As always, thank you for your most eloquent thoughts. My efforts failed again.
today it seems, I have been handed my own head, yet again. You provide much to think about, to ponder.

"Close but no cigar" it seems is tattooed upon my diabetic soul. It would be nice to win once in a while. Just once. Quiet sigh...

Blanket terms make me nervous, whats the definition of burn out vs. something similar but distinct and different???

My version of "burnout" seems to go on for a while before I actually realize I have actually given in to it. I am going along doing all I should and having great results. I feel confident and on top of the world. I am looking better, feeling healthy, then Bam! something unexplainable hits me. What? Perhaps I feel so great I am above reproach. I turn in nearly an instant into someone who apparently does not care about control, positive results, or what anyone, including myself thinks. Self destruction? Perhaps, but looking back I can see the burnout point. The discovery of the trigger has yet escaped me. At times I do know that it is eating out with someone and wanting so much to order something fun and tasty but other times, I have no idea. I just reach that burnout point and when the rebellion runs it's course, I am so sorry, and must, with my tail between my legs, return to what I know is right. Perhaps it is cyclic.

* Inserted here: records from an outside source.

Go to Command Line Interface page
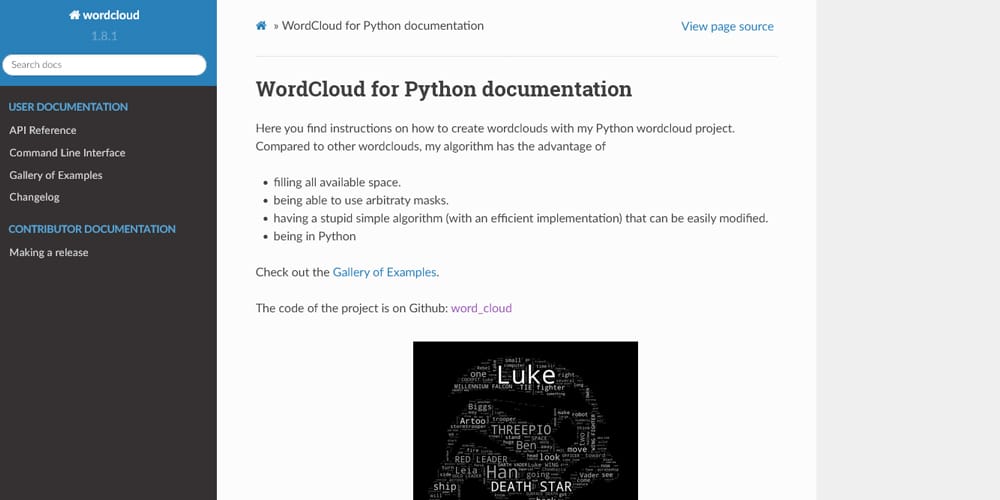Image resolution: width=1000 pixels, height=500 pixels. tap(67, 153)
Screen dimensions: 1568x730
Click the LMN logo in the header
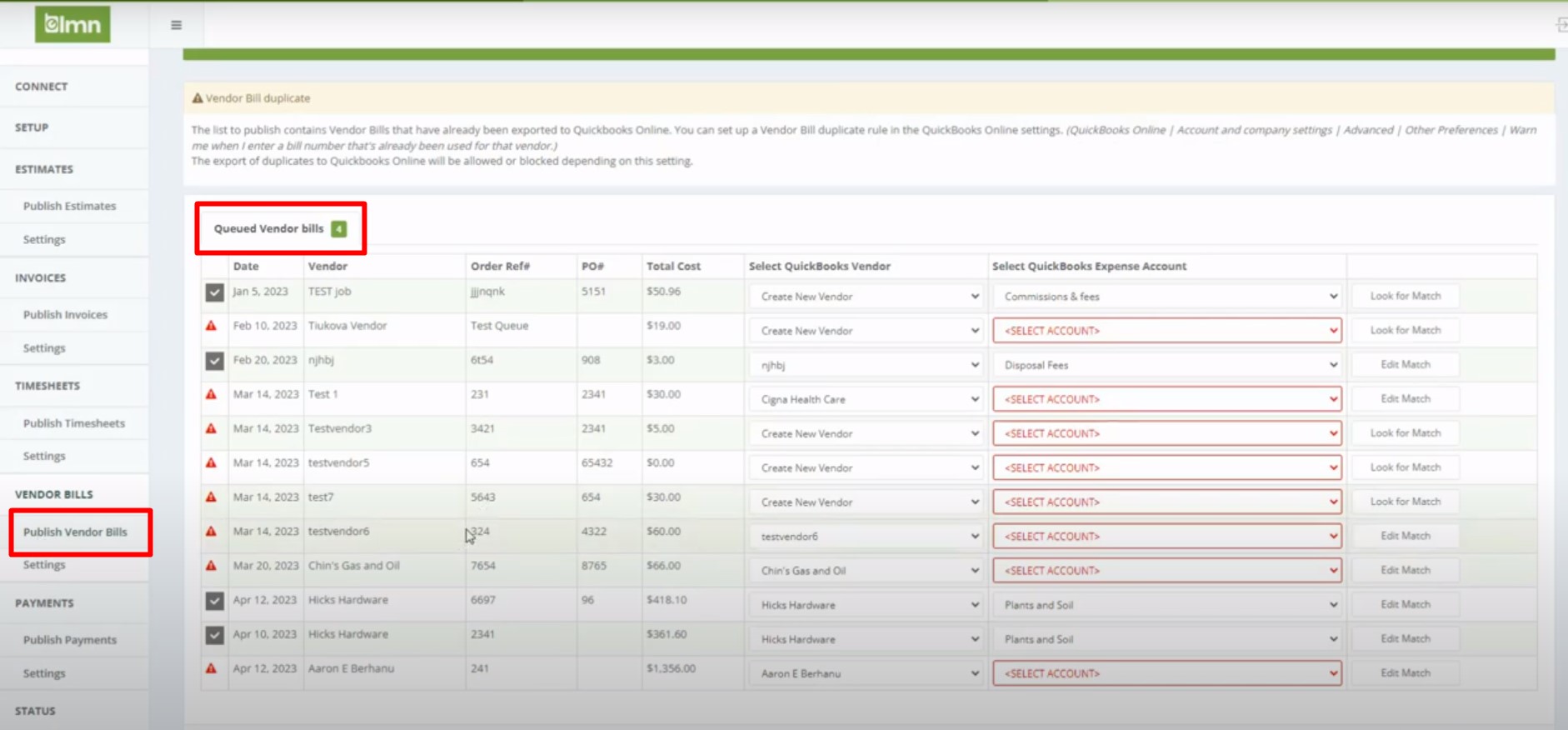[72, 24]
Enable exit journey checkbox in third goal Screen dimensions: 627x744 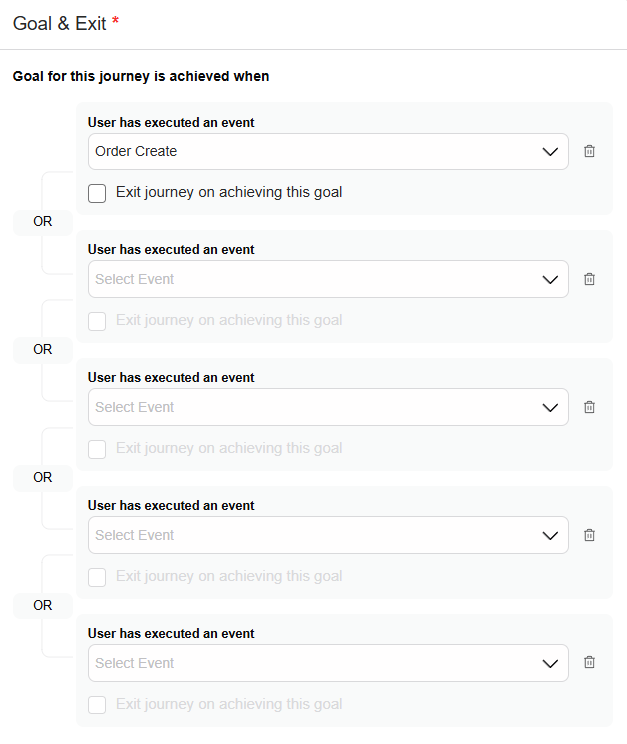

It seems that way for me... I'm following every rule and then something comes up (dramatic event, work stress, ...) and I slip a bit. Then a bit more and I'm so busy coping with life, that the diabetes care falls by the wayside. And I never saw myself let it go. I know I'm trying to do too much, and I am trying so hard to cut down. But some life events you cannot escape. Maybe I need to do a Saturday reset - look at the past week and what I probably did wrong and try to correct my course.

Daricel, I think you have a very good idea. To schedule a reset each week may be just the thing that could help me stay on track. OR -- at least stay on track longer and more often than I have been able to. The thing is that as long as I had a great fear that I would die from this insidious disease, I could stay on track. When something happened that allowed me to get way off track and I did not die, it opened the door to slipping so much that it seemed to become more a way of life than being on track.

For me "burnout" means the point when I seem to cave to all of the temptations which normally and for so long I have been able to resist, to ignore and stay on track. When "burnout" strikes it is if something has taken away all strength of control.